# [THE PROBLEM]
Go over the data and keep only the lines that include "chart".

Stored data

((

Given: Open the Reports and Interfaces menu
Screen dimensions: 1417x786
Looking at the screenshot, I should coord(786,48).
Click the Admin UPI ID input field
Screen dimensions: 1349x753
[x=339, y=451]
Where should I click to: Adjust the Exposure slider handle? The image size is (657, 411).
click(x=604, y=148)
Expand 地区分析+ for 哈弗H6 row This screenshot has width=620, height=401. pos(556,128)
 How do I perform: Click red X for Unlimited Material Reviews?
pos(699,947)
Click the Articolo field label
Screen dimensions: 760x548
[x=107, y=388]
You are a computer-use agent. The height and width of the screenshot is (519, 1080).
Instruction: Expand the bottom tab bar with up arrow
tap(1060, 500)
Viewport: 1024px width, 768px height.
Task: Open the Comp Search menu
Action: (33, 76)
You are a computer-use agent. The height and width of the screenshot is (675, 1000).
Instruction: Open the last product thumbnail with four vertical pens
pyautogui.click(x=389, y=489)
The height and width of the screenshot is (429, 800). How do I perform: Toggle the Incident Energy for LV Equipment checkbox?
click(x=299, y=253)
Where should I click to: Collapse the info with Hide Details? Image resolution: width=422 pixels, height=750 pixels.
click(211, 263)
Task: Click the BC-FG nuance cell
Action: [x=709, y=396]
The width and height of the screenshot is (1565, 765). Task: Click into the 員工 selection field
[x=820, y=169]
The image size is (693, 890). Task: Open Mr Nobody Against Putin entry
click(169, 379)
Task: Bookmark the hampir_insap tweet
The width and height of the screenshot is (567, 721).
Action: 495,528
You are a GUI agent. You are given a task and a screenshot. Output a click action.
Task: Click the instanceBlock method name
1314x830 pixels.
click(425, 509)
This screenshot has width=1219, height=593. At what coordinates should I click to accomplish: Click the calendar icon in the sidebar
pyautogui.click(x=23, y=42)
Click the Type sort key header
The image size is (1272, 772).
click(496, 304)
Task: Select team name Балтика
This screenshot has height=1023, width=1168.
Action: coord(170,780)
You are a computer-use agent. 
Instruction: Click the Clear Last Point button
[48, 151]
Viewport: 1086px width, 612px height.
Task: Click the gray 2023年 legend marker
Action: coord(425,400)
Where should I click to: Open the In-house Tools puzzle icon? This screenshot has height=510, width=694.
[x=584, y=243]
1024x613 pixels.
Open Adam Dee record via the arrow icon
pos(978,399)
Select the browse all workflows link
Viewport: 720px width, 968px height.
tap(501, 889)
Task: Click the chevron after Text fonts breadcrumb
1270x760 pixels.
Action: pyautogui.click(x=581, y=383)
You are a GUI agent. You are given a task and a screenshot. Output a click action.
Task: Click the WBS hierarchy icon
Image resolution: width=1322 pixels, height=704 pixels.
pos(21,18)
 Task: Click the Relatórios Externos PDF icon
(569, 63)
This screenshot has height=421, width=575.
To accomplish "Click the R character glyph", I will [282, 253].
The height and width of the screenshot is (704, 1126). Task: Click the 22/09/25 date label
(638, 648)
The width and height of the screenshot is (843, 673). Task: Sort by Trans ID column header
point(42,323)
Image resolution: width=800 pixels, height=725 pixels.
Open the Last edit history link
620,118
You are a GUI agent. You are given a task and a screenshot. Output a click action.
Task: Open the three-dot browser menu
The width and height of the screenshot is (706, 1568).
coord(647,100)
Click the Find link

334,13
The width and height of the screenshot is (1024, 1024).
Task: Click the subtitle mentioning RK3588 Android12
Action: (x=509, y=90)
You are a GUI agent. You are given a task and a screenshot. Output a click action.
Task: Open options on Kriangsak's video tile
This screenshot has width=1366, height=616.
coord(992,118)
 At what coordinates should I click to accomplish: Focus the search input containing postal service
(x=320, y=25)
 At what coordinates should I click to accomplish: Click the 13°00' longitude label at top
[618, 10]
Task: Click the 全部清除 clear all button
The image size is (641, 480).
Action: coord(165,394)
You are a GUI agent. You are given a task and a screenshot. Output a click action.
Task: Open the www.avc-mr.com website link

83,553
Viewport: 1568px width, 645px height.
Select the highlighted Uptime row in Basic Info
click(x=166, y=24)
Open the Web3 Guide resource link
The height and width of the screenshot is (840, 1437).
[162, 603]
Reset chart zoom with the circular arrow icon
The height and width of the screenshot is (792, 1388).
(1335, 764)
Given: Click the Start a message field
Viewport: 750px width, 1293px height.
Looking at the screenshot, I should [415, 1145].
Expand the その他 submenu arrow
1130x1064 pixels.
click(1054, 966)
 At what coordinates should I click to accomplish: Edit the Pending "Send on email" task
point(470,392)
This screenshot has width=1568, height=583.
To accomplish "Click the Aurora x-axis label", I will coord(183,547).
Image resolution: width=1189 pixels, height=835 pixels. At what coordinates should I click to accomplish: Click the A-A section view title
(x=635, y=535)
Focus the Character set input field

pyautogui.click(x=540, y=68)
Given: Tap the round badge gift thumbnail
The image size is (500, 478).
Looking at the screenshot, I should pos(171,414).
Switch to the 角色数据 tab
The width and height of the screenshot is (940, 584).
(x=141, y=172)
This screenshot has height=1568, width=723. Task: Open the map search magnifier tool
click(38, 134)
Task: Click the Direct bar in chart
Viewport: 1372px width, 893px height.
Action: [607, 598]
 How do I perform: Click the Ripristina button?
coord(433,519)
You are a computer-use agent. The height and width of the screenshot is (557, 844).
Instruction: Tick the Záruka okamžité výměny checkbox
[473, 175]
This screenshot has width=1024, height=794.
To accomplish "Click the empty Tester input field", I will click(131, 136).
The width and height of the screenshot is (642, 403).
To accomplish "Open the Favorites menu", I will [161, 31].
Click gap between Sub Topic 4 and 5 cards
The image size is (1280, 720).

))

# [RESULT]
Reset chart zoom with the circular arrow icon
Task: Click the Direct bar in chart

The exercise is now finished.